Inside was even better. It was clean, and huge. It was amazing. I looked around and Scarlett let me wander the apartment, looking at everything. For once I actually felt a sense of happiness. Scarlett seemed to have what I needed and what I have needed for a while, comfort. Safeness. Love. Compassion. Understanding. So many things I wish I could've gotten. But no. I was stuck with the life I was given. Now that Im finally out of that place, maybe things will change. Or maybe I'll just get sent back, who knows.

As I stand in the living room looking at the few pictures hanging on the wall and placed on the mantle, I hear footsteps start to approach. I brace myself because I know exactly what's coming. "Andi...," Scarlett trails off. She sees me looking at the pictures and stops next to me. She puts an arm around me and I look up at her. "That," she points to her daughter in one of the family pictures, "is my daughter Rose," she finishes. I remember her saying that when we were sat on the bench. "And that," she points to the man standing next to her in the picture, "is my husband Colin," she says. I remember her saying that also. I stare at the picture for a little bit, Scarlett still having her arm around me. "You guys are a beautiful family," I say. She gives me a sad smile and nods, "Thank you."

She turns to look at me fully and I brace myself once again, knowing that this time she is actually gonna say what I think she's gonna say. "Would you prefer to sit on the couch or in the kitchen?" she asks. "Uh, the couch please," I reply to her question. This is quite the story, we're gonna need to be comfortable. We sit down and I take a deep breath before I start.

"What do you want to know?"

Scarlett's POV:

I mentally prepare myself for how this is going to go. I am not ready to hear all this poor girl has endured but I know I have to. I need to know the full story in order to help. I know she's nervous, i've picked up on a few of her nervous habits. Cracking her knuckles, bouncing her leg up and down, rubbing the back of her neck and scratching the side of it, she rubs her fingers together, and she picks at the skin on the side of her thumb. I finally respond, "Everything. I want to know what they did, the full story." She looks at me and I can already see the tears forming in her eyes but she blinks a few times, takes a big breath, and begins speaking.

"When I was first brought there, I was 2. I had no idea the type of life I would grow up to have.

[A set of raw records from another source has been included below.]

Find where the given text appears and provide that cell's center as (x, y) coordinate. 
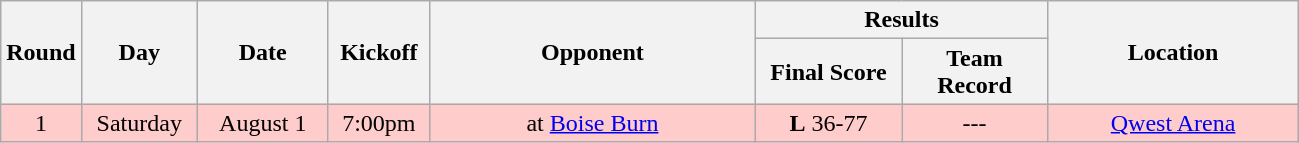
Kickoff (378, 52)
Final Score (828, 72)
Day (139, 52)
Opponent (592, 52)
Location (1174, 52)
--- (975, 123)
August 1 (262, 123)
Date (262, 52)
Results (901, 20)
Team Record (975, 72)
Round (41, 52)
7:00pm (378, 123)
Saturday (139, 123)
Qwest Arena (1174, 123)
at Boise Burn (592, 123)
1 (41, 123)
L 36-77 (828, 123)
Detect which cell encompasses the target text, then output its (X, Y) center coordinate. 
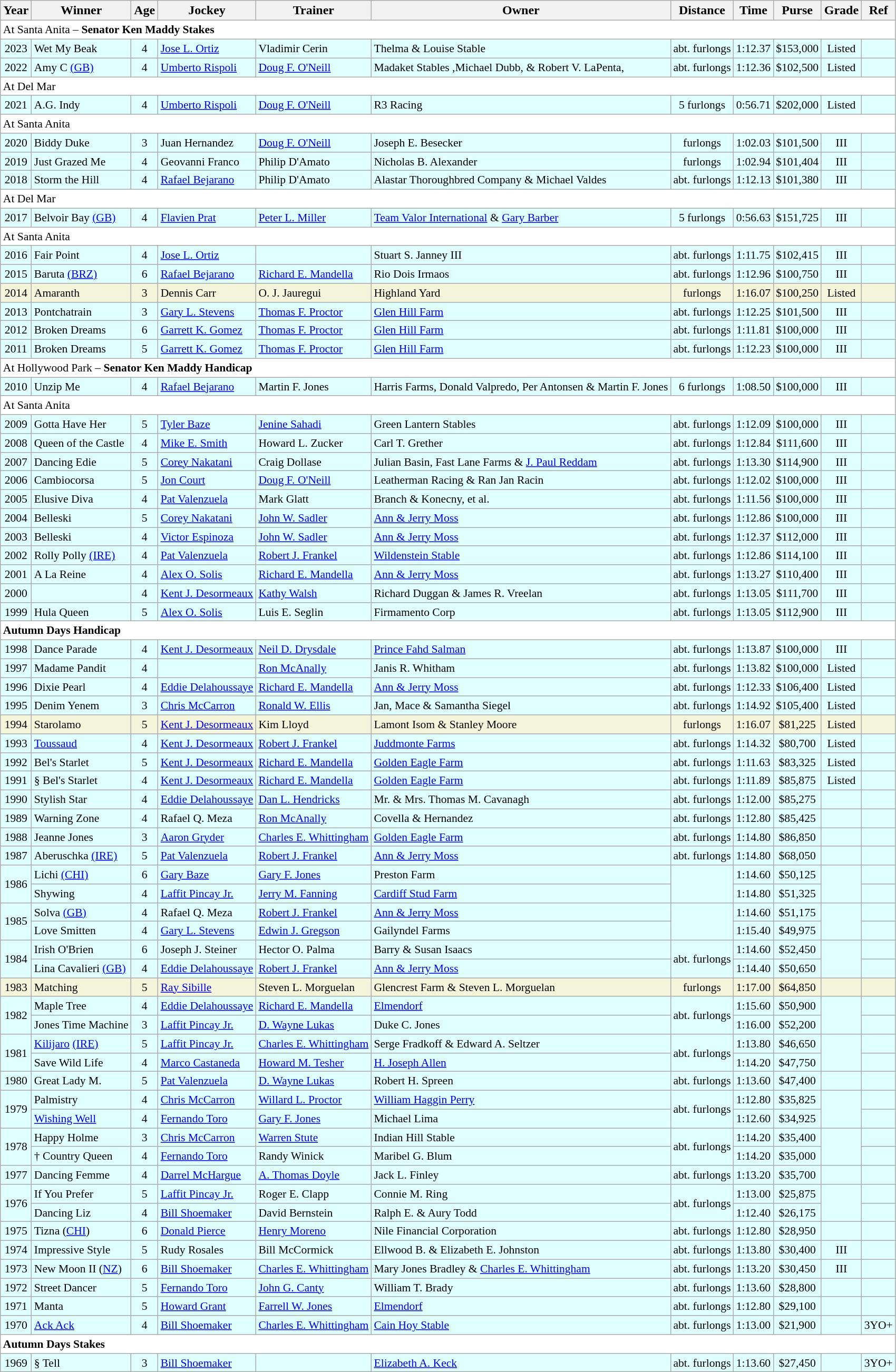
1987 (16, 856)
1:11.75 (754, 255)
Aberuschka (IRE) (81, 856)
Winner (81, 11)
1:11.63 (754, 762)
Stuart S. Janney III (521, 255)
1994 (16, 725)
Time (754, 11)
$153,000 (797, 48)
Jerry M. Fanning (313, 894)
2006 (16, 481)
$101,380 (797, 180)
1:11.89 (754, 781)
Peter L. Miller (313, 218)
Dixie Pearl (81, 687)
1989 (16, 819)
Ref (879, 11)
Elusive Diva (81, 499)
$85,275 (797, 800)
$50,900 (797, 1006)
Shywing (81, 894)
Bill McCormick (313, 1250)
Dancing Edie (81, 462)
Tyler Baze (207, 424)
Manta (81, 1307)
Queen of the Castle (81, 443)
Leatherman Racing & Ran Jan Racin (521, 481)
0:56.63 (754, 218)
Storm the Hill (81, 180)
1971 (16, 1307)
Fair Point (81, 255)
$80,700 (797, 744)
Ellwood B. & Elizabeth E. Johnston (521, 1250)
2008 (16, 443)
H. Joseph Allen (521, 1063)
2018 (16, 180)
$111,700 (797, 593)
2012 (16, 330)
Purse (797, 11)
2021 (16, 105)
$112,000 (797, 537)
1:12.13 (754, 180)
1993 (16, 744)
Ronald W. Ellis (313, 706)
Lina Cavalieri (GB) (81, 969)
Luis E. Seglin (313, 612)
1:12.84 (754, 443)
$51,325 (797, 894)
2009 (16, 424)
A.G. Indy (81, 105)
Victor Espinoza (207, 537)
$46,650 (797, 1044)
Grade (841, 11)
1981 (16, 1053)
Save Wild Life (81, 1063)
Howard M. Tesher (313, 1063)
1:08.50 (754, 387)
Robert H. Spreen (521, 1082)
Baruta (BRZ) (81, 274)
Irish O'Brien (81, 950)
1976 (16, 1204)
Jan, Mace & Samantha Siegel (521, 706)
1992 (16, 762)
1:12.23 (754, 349)
Matching (81, 988)
$28,950 (797, 1232)
Cambiocorsa (81, 481)
2013 (16, 311)
$26,175 (797, 1213)
1986 (16, 884)
1995 (16, 706)
Dancing Femme (81, 1175)
Kathy Walsh (313, 593)
1:12.33 (754, 687)
2007 (16, 462)
Biddy Duke (81, 143)
Harris Farms, Donald Valpredo, Per Antonsen & Martin F. Jones (521, 387)
Joseph E. Besecker (521, 143)
1:13.87 (754, 649)
Kim Lloyd (313, 725)
1:14.32 (754, 744)
Green Lantern Stables (521, 424)
Richard Duggan & James R. Vreelan (521, 593)
Gailyndel Farms (521, 931)
Love Smitten (81, 931)
Madame Pandit (81, 668)
Vladimir Cerin (313, 48)
$35,000 (797, 1156)
Farrell W. Jones (313, 1307)
2020 (16, 143)
§ Bel's Starlet (81, 781)
Denim Yenem (81, 706)
2015 (16, 274)
$202,000 (797, 105)
If You Prefer (81, 1194)
1984 (16, 959)
$52,450 (797, 950)
† Country Queen (81, 1156)
1:12.09 (754, 424)
Pontchatrain (81, 311)
William T. Brady (521, 1288)
Just Grazed Me (81, 161)
$25,875 (797, 1194)
2019 (16, 161)
2010 (16, 387)
Thelma & Louise Stable (521, 48)
Ralph E. & Aury Todd (521, 1213)
1982 (16, 1015)
Palmistry (81, 1100)
Maple Tree (81, 1006)
1:12.02 (754, 481)
Age (144, 11)
$106,400 (797, 687)
Flavien Prat (207, 218)
Hector O. Palma (313, 950)
William Haggin Perry (521, 1100)
Michael Lima (521, 1119)
Geovanni Franco (207, 161)
1:02.03 (754, 143)
6 furlongs (702, 387)
Steven L. Morguelan (313, 988)
Bel's Starlet (81, 762)
$35,700 (797, 1175)
Howard L. Zucker (313, 443)
Indian Hill Stable (521, 1138)
Preston Farm (521, 875)
$21,900 (797, 1326)
1:12.25 (754, 311)
Impressive Style (81, 1250)
Madaket Stables ,Michael Dubb, & Robert V. LaPenta, (521, 67)
A. Thomas Doyle (313, 1175)
$35,400 (797, 1138)
Julian Basin, Fast Lane Farms & J. Paul Reddam (521, 462)
Street Dancer (81, 1288)
1:14.92 (754, 706)
Lamont Isom & Stanley Moore (521, 725)
1:11.81 (754, 330)
1970 (16, 1326)
Jeanne Jones (81, 837)
1985 (16, 921)
Lichi (CHI) (81, 875)
Unzip Me (81, 387)
1977 (16, 1175)
2004 (16, 518)
$100,750 (797, 274)
$81,225 (797, 725)
2017 (16, 218)
1:12.00 (754, 800)
Wet My Beak (81, 48)
Great Lady M. (81, 1082)
1:14.40 (754, 969)
Rolly Polly (IRE) (81, 556)
Martin F. Jones (313, 387)
$112,900 (797, 612)
Dance Parade (81, 649)
Wildenstein Stable (521, 556)
Tizna (CHI) (81, 1232)
1978 (16, 1147)
$85,425 (797, 819)
$85,875 (797, 781)
Distance (702, 11)
Firmamento Corp (521, 612)
$49,975 (797, 931)
$34,925 (797, 1119)
2016 (16, 255)
1975 (16, 1232)
Owner (521, 11)
2000 (16, 593)
$83,325 (797, 762)
Trainer (313, 11)
Rudy Rosales (207, 1250)
Hula Queen (81, 612)
1969 (16, 1363)
Willard L. Proctor (313, 1100)
1974 (16, 1250)
2001 (16, 574)
David Bernstein (313, 1213)
1972 (16, 1288)
1997 (16, 668)
Mark Glatt (313, 499)
Nicholas B. Alexander (521, 161)
$110,400 (797, 574)
1:13.30 (754, 462)
1990 (16, 800)
Prince Fahd Salman (521, 649)
$111,600 (797, 443)
$151,725 (797, 218)
Jon Court (207, 481)
At Santa Anita – Senator Ken Maddy Stakes (448, 30)
Solva (GB) (81, 912)
Wishing Well (81, 1119)
Happy Holme (81, 1138)
Cain Hoy Stable (521, 1326)
Jones Time Machine (81, 1025)
Howard Grant (207, 1307)
1983 (16, 988)
$50,650 (797, 969)
1991 (16, 781)
1:12.60 (754, 1119)
$28,800 (797, 1288)
A La Reine (81, 574)
1980 (16, 1082)
Warren Stute (313, 1138)
Edwin J. Gregson (313, 931)
Jenine Sahadi (313, 424)
1:15.40 (754, 931)
1:12.40 (754, 1213)
Juan Hernandez (207, 143)
Gotta Have Her (81, 424)
Neil D. Drysdale (313, 649)
Roger E. Clapp (313, 1194)
2003 (16, 537)
Joseph J. Steiner (207, 950)
Nile Financial Corporation (521, 1232)
$47,400 (797, 1082)
John G. Canty (313, 1288)
$114,100 (797, 556)
1:16.00 (754, 1025)
2002 (16, 556)
Starolamo (81, 725)
Autumn Days Handicap (448, 631)
Carl T. Grether (521, 443)
0:56.71 (754, 105)
Amy C (GB) (81, 67)
$30,450 (797, 1269)
Mike E. Smith (207, 443)
$100,250 (797, 293)
Dennis Carr (207, 293)
Jockey (207, 11)
1999 (16, 612)
2023 (16, 48)
Barry & Susan Isaacs (521, 950)
Ray Sibille (207, 988)
$50,125 (797, 875)
Serge Fradkoff & Edward A. Seltzer (521, 1044)
1:02.94 (754, 161)
$86,850 (797, 837)
Branch & Konecny, et al. (521, 499)
Elizabeth A. Keck (521, 1363)
$101,404 (797, 161)
$102,415 (797, 255)
2022 (16, 67)
Janis R. Whitham (521, 668)
Marco Castaneda (207, 1063)
$29,100 (797, 1307)
$30,400 (797, 1250)
At Hollywood Park – Senator Ken Maddy Handicap (448, 368)
Gary Baze (207, 875)
§ Tell (81, 1363)
Darrel McHargue (207, 1175)
$35,825 (797, 1100)
Kilijaro (IRE) (81, 1044)
Maribel G. Blum (521, 1156)
1:12.96 (754, 274)
Connie M. Ring (521, 1194)
Craig Dollase (313, 462)
Cardiff Stud Farm (521, 894)
$105,400 (797, 706)
Autumn Days Stakes (448, 1345)
2014 (16, 293)
Randy Winick (313, 1156)
1998 (16, 649)
Glencrest Farm & Steven L. Morguelan (521, 988)
Year (16, 11)
1979 (16, 1109)
$52,200 (797, 1025)
Donald Pierce (207, 1232)
$47,750 (797, 1063)
2005 (16, 499)
Covella & Hernandez (521, 819)
$51,175 (797, 912)
$114,900 (797, 462)
$102,500 (797, 67)
Dancing Liz (81, 1213)
1996 (16, 687)
1:17.00 (754, 988)
Toussaud (81, 744)
Warning Zone (81, 819)
1:13.82 (754, 668)
1:11.56 (754, 499)
1988 (16, 837)
O. J. Jauregui (313, 293)
New Moon II (NZ) (81, 1269)
Aaron Gryder (207, 837)
$27,450 (797, 1363)
1973 (16, 1269)
1:13.27 (754, 574)
Jack L. Finley (521, 1175)
Highland Yard (521, 293)
Rio Dois Irmaos (521, 274)
1:15.60 (754, 1006)
1:12.36 (754, 67)
Alastar Thoroughbred Company & Michael Valdes (521, 180)
Dan L. Hendricks (313, 800)
Mary Jones Bradley & Charles E. Whittingham (521, 1269)
Team Valor International & Gary Barber (521, 218)
Stylish Star (81, 800)
Mr. & Mrs. Thomas M. Cavanagh (521, 800)
$64,850 (797, 988)
Duke C. Jones (521, 1025)
R3 Racing (521, 105)
Juddmonte Farms (521, 744)
Henry Moreno (313, 1232)
Amaranth (81, 293)
Ack Ack (81, 1326)
2011 (16, 349)
$68,050 (797, 856)
Belvoir Bay (GB) (81, 218)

I was a baby, just learning to walk and talk. When I was a little older, maybe 5, I started to realize how bad my life was. I was forced to grow up really quickly. I didn't get to do anything that a child was supposed to do. Go outside and play, wasn't allowed. Make friends, wasn't allowed. Go to school, wasn't allowed. I knew every time I was denied one of those privileges that I wasn't a normal kid," Andi spoke. Each word she spoke breaking my heart more and more. Poor baby. Tears were threatening to fall out of my eyes but I held it together for as long as I could.

"Then things got worse at the age of 10. The owner of the home, Mr...," Andi choked. I rubbed her arm as a signal to let her know she can keep going without having to say his name. She got the signal and continued, "he started to hurt me. Bad. He would say now that I'm double digits, I would learn how to be a real woman and suck it up. So he would hit me as a "lesson" so that if I ever got hurt I wouldn't cry or even make a face." Tears were now streaming down my face and she looked at me with tears coming down her face as well and wiped my tears. That did it for me and I let out a sob. I didn't want to make her feel worse but I couldn't hold it in any longer. She scooted closer to me and hugged me and I instantly wrapped my arms around the fragile, young girl sitting next to me.